Re: license requirements for a book to be in free section
On Tue, Jan 29, 2002 at 12:21:32AM -0800, Thomas Bushnell, BSG wrote:
> Sven <email@example.com> writes:
> > And sometimes you get totally ignored, yes, i know, ...
> Um, you didn't get totally ignored. Your complaint was that you
> didn't get an instant unequivocal answer.
I was speaking about previous questions some years ago :)))
> > I have followed this as best i could, but without letting my other debian
> > tasks aside, and well, there is real life, not everyone can afford to have a
> > debian related pay job like some, ...
> Um, I don't think any of us have that. Anyway, the thing to do is to
> have a tad of patience.
> > Well, the only problem we have trully on this point, is that
> > someonbe can take the stuff out of the debian distribution, and make
> > a book of it, adding a one liner to it.
> > If this happen, then surely oreilly will take them to court, if they
> > feel like it, and it is out of our hands.
> If this is a possibility, it is one we cannot tolerate, and so we must
> be sure that O'Reilly will not do so. If there is any chance they
> will do so, then the package simply cannot be part of Debian.
Yes, i understand. But then it is our job to make the corresponding
clarifications to the DFSG, so people (here Oreilly) know about it well, and
try not to make subtle interpretation that we don't wish about it.
> > And anyway, adding a one liner and publishing it, is not true to the meaning
> > of the first article to the DFSG, it is a play with words, an evasion,
> > whatever, i guess you understand me.
> I think the attempted O'Reilly license is the evasion, the attempt to
> pretend to be a fan of free software while actually undermining it.

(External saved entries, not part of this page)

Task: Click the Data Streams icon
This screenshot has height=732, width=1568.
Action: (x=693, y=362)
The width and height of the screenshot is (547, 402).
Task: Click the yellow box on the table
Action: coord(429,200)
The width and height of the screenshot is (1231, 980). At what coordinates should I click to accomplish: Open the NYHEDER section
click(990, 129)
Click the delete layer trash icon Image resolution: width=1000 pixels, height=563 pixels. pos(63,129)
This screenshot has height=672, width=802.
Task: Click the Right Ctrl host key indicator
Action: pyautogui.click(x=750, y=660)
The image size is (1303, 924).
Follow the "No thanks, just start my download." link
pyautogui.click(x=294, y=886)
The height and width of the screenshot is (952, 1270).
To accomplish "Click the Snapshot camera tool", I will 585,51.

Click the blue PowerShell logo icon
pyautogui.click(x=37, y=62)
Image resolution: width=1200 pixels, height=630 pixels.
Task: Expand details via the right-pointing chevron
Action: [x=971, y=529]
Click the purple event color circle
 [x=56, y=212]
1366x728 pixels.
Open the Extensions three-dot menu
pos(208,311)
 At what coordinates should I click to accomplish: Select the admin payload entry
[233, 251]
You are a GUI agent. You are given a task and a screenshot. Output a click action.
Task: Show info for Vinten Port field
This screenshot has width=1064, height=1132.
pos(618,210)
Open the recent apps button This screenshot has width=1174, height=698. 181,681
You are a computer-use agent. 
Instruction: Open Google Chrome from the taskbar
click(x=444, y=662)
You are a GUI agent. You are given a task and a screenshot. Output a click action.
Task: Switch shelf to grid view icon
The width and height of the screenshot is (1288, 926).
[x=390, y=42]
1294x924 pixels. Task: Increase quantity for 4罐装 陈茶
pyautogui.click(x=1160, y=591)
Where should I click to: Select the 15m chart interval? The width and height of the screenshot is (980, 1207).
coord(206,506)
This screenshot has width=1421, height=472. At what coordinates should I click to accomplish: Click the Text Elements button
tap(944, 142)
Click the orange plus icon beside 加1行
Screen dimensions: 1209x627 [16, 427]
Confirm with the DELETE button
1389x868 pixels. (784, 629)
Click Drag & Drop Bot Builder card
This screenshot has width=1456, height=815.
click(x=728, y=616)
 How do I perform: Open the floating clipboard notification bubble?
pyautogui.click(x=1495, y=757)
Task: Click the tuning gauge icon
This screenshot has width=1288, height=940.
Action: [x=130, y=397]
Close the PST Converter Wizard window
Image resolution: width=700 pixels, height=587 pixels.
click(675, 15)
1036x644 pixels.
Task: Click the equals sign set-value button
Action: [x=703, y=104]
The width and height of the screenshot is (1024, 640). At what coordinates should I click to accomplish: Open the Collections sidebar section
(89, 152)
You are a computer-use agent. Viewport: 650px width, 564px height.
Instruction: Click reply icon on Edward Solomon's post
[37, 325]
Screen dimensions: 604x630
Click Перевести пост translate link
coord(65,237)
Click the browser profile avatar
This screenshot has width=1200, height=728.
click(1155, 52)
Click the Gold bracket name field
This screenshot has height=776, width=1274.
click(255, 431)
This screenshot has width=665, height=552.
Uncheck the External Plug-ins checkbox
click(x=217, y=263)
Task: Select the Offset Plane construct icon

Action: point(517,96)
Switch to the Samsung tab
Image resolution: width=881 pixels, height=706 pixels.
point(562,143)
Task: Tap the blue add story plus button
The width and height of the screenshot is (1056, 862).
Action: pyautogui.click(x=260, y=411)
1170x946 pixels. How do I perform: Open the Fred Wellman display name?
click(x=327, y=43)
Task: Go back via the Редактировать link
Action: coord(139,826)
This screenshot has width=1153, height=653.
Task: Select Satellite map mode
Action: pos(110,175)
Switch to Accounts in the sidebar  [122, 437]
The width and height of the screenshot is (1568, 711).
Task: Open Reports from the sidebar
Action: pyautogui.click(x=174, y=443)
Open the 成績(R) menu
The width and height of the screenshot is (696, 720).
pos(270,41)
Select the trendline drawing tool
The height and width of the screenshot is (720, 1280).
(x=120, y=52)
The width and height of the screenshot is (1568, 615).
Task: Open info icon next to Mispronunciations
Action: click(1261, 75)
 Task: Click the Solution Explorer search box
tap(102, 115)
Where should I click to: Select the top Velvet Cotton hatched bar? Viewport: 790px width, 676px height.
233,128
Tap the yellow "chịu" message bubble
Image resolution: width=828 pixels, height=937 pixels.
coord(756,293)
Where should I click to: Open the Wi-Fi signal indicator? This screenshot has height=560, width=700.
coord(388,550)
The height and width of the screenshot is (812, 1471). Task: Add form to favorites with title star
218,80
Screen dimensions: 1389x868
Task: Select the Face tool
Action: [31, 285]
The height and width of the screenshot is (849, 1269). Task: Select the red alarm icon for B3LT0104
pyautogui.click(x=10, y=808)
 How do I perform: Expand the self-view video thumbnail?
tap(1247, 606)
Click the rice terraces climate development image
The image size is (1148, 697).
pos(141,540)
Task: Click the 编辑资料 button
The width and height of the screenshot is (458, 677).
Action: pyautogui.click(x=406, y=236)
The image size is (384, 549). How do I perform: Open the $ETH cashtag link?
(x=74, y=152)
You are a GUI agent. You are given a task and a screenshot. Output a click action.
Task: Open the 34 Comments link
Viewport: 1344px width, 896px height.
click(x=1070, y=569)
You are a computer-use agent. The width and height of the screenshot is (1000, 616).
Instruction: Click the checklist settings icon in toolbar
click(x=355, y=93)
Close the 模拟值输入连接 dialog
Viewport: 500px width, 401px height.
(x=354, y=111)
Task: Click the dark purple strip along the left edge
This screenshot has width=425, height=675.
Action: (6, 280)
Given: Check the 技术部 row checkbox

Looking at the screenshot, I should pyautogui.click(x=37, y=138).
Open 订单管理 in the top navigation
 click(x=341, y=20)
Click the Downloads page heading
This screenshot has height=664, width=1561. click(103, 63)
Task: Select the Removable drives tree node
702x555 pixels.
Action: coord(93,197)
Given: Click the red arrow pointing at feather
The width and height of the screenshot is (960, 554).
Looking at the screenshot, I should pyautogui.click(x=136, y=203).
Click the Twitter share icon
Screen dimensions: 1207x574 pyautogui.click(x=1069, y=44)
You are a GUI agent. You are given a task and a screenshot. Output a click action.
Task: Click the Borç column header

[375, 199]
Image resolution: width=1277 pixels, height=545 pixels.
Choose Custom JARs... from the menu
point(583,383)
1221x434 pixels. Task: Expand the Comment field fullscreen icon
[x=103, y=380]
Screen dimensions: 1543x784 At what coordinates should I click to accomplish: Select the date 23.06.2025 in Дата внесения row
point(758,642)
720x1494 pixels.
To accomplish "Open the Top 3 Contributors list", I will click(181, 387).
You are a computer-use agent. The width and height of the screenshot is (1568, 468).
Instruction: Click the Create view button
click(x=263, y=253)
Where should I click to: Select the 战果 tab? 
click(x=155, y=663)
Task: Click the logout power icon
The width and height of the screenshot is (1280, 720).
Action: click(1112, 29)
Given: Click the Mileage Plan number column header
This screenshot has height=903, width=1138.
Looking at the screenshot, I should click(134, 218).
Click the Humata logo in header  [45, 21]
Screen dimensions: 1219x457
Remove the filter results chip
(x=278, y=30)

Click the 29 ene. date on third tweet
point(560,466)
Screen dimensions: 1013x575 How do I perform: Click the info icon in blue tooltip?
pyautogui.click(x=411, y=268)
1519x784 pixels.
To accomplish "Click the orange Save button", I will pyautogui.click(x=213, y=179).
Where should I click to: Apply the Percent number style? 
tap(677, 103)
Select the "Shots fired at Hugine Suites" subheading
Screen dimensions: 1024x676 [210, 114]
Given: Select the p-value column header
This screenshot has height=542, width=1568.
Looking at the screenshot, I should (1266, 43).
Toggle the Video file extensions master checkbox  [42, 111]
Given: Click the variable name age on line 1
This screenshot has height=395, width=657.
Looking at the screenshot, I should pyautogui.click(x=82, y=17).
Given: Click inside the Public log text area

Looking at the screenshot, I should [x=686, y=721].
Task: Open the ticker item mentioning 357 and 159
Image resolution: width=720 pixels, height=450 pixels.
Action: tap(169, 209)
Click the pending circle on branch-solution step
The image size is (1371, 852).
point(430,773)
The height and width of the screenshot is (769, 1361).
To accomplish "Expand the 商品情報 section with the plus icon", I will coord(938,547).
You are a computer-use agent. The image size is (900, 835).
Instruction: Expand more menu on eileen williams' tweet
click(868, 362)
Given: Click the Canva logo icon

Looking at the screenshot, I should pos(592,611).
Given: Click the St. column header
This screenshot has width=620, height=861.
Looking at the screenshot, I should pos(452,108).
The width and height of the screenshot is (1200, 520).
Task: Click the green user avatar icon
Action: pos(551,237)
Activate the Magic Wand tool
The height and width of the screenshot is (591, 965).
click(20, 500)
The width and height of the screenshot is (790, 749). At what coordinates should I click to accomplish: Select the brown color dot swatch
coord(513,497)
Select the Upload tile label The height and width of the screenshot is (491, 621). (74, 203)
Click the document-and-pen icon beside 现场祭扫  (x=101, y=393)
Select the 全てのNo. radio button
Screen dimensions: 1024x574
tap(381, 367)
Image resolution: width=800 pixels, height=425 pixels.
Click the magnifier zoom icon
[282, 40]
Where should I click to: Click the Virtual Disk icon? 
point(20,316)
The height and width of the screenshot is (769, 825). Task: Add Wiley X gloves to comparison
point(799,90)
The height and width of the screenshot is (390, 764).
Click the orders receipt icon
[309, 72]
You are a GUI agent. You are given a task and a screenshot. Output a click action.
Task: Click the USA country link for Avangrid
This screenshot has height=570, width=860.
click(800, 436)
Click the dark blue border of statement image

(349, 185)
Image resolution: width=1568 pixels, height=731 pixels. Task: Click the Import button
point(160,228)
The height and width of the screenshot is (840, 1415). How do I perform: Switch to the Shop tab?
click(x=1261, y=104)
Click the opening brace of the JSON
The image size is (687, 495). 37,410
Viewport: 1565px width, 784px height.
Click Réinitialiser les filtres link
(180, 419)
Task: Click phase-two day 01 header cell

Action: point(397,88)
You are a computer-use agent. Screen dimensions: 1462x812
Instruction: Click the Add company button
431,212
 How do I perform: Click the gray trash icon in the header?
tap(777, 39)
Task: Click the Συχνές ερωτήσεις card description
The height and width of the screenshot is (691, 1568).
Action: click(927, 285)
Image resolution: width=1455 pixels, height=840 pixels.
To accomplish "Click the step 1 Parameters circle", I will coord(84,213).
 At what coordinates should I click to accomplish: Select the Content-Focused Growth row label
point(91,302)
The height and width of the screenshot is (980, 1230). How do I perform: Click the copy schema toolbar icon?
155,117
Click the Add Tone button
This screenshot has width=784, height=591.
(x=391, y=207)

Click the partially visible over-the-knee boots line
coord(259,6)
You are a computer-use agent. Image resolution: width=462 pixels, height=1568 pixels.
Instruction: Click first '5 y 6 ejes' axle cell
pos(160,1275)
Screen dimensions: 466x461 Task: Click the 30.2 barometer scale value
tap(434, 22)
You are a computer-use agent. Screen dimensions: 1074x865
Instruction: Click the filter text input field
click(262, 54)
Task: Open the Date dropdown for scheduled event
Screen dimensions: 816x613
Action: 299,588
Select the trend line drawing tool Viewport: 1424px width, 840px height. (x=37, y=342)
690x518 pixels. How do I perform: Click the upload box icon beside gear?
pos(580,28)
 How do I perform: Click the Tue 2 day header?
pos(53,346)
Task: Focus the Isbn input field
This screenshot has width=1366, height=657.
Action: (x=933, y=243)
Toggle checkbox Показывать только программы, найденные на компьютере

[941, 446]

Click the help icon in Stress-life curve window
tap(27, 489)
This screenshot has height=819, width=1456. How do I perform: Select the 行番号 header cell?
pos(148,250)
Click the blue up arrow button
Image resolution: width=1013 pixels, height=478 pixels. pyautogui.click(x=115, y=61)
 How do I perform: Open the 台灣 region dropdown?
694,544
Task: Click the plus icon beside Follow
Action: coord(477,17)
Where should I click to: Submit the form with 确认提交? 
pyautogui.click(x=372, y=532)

> It's a game that O'Reilly is *very* adept at playing.
Well, yes, but then, let's state it clearly, and anyway, letting us open to
misinterpretations only weaken our position
> > Well, why not simply drop this clause, if it can be circumvented easily by
> > adding a one liner, one wonders why it went into the DFSG in the first place,
> > and what we would have to remove from debian if we would remove this clause.
> Meta-discussion, best entertained on the proper lists. :) Not here,
> right now.
Not sure, ...
what is the propper list on that ?
The question is that we will block this package from enterring debian because
of a clause which may, maybe, also have blocked other packages which we would
not like being removed. But again, it can be dealt with at another time.
> > Not what is the problem with this ? It adds to the value of debian, adds to
> > the freedom of the users, who may wich to ship only part of it, collect it
> > with other valuable info and so on.
> It's not free. That's the problem.
But it depends on the interpretation of the DFSG if it is considered free by
it or not.
Mmm, i am repeating myself, ...
> > But the non printable clause, to whom does it add freedom, only to those who
> > wqnt to print the book and sell it, i guess it doesn't even block people from
> > printing it for themselves, or joining money to have a set of them printed,
> > where each copy will get to the personal use of the people printing them, and
> > not sold.
> Yes, those people lose. Those people may well be *you*. Or others.
> Debian is for *everyone* and not only non-commercial uses.
Well, yes, they may be me, but the other way around, we also loose, but this
is a ideological discution which will not bring anything right now, and which
will only start a long long flamewar on the subject, let's not go into it, i
should not have broached this subject.
But still, what you are opposing here, is the freedom of access to knowledge
to the freedom of making money out of it. Which one do you feel is more
important ? (Sorry, couldn't resist adding one more argument).
> By your argument, we should just add realplayer to Debian!
Mmm, i don't know the licence of realplayer, but i guess you can compile it
from source, modify it as you wish, and distribute it in electronic form ? And
it runs on any arch supported by debian ?
There are many many many layers of non-freeness, let's not compare apples and
> > The only people who will have a problem with this, would be those guys who
> > look at the debian stuff, and say, look at this nice book, let's get it print
> > it withtout change, and sell it to make profit. This kind of behavior adds
> > nothing to the debian community nor to the society in general, it only makes
> > some people richer and that is it.
> Indeed. So why is O'Reilly doing it?
Oreilly is a book publishing business, they had this book written, they
published it, they distribute it all over the world, they want to make money
from it, a part of which goes to the authors of the book.
Debian is a software distribution (or at least that comes closest to what we
do, but i guess we are much more than that, and the guardians of the only tru
way too :))), we deal in free software, and documentation for it in
electronic form, not book publishing.